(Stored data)
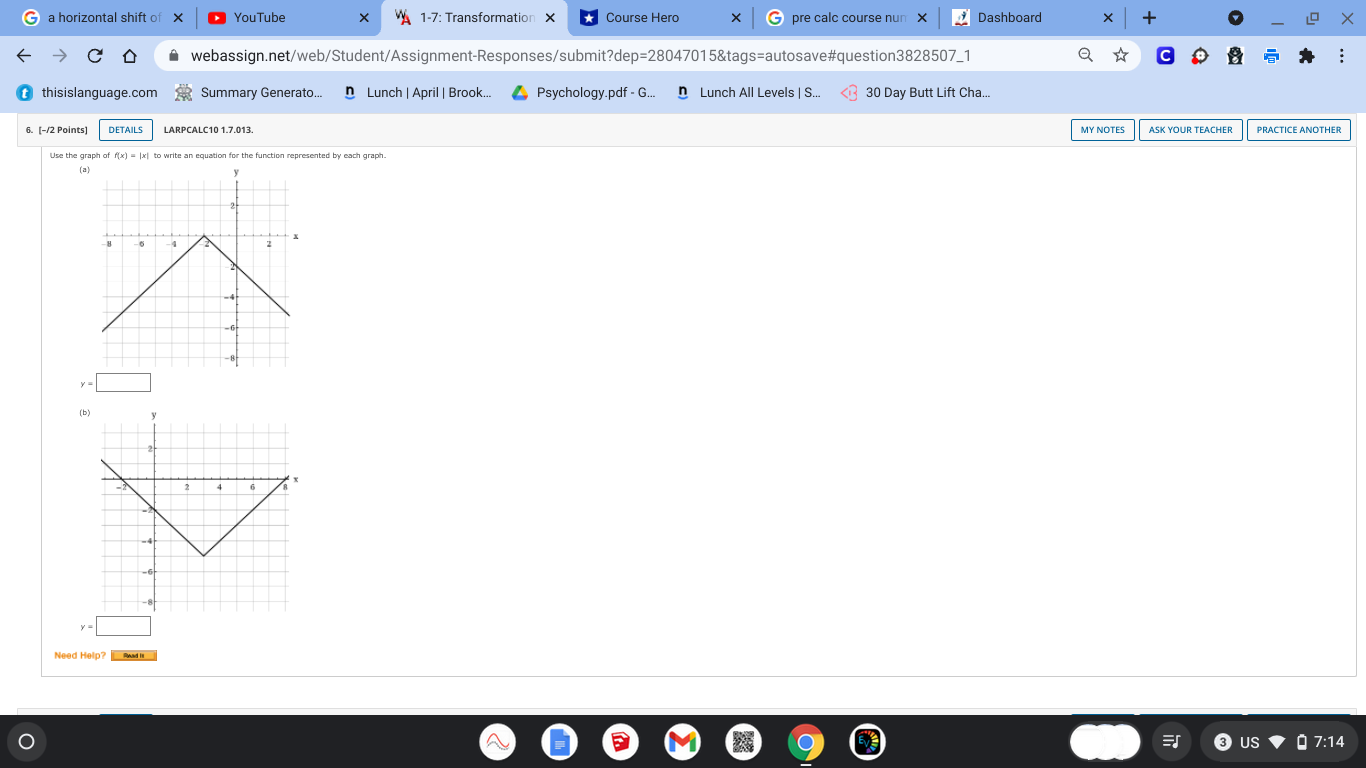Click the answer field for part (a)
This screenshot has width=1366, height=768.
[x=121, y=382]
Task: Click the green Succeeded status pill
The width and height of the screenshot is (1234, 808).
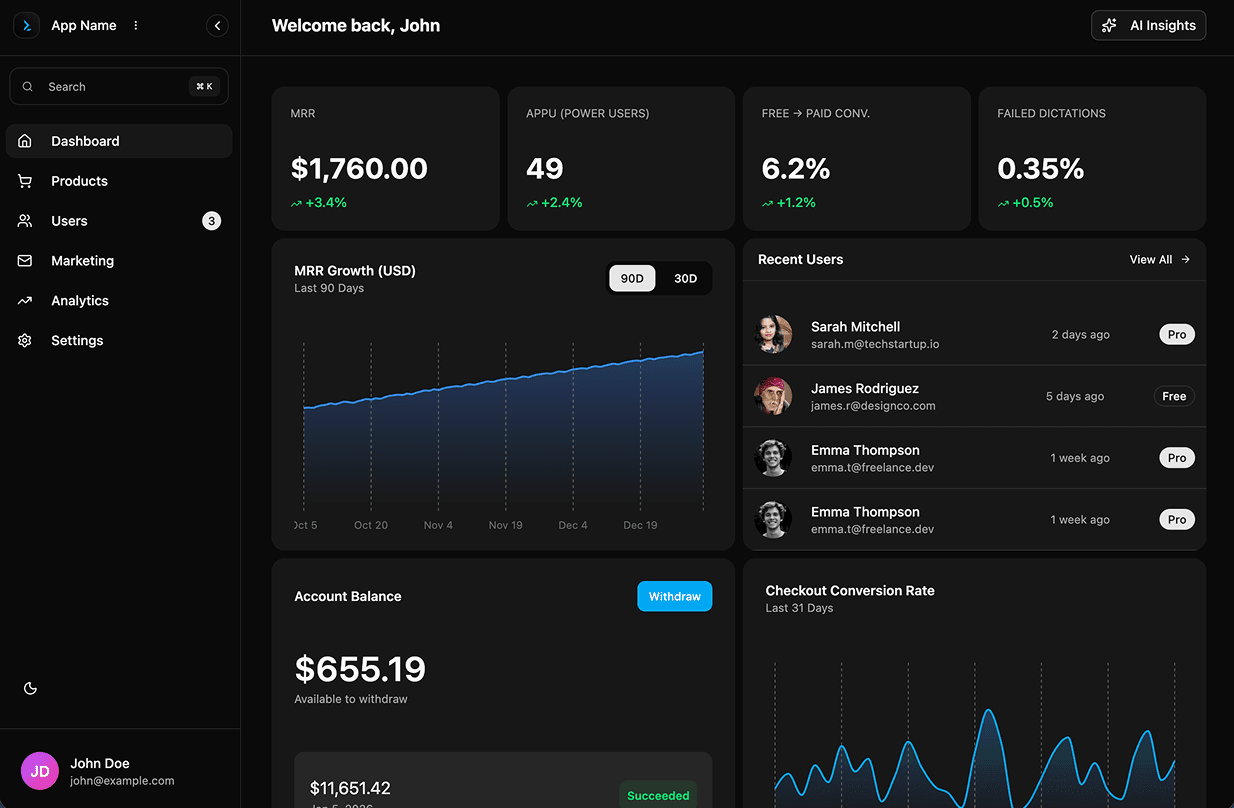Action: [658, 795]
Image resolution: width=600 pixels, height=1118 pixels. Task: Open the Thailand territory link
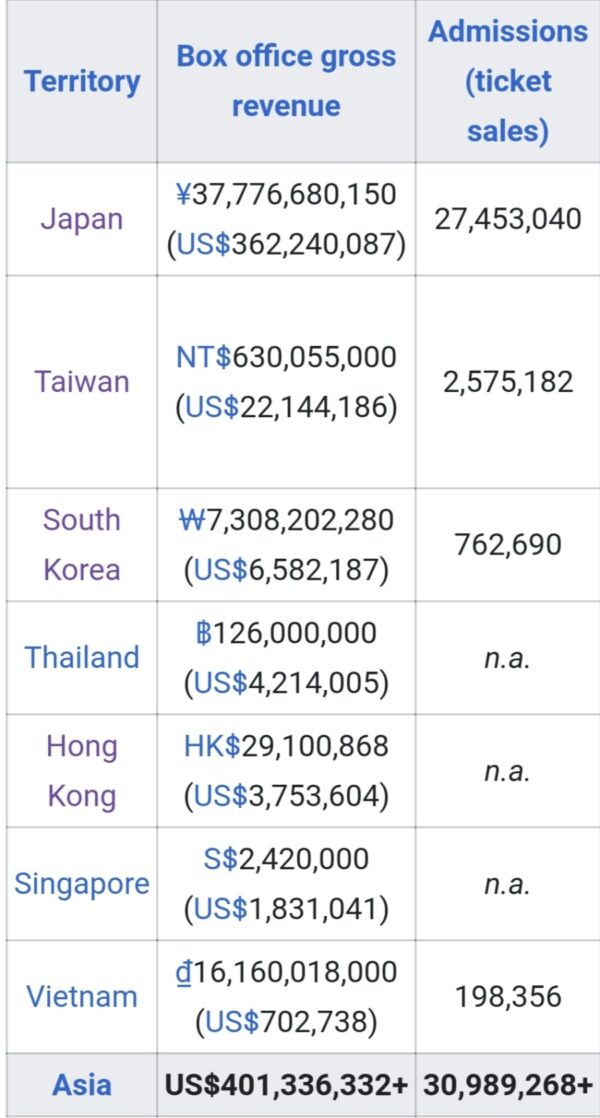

* _Problem to work on_:
Return every line of the records in which the word "Task" is found.

* _Solution for this exercise_:
Task: Click the green Succeeded status pill
Image resolution: width=600 pixels, height=1118 pixels. Task: Open the Thailand territory link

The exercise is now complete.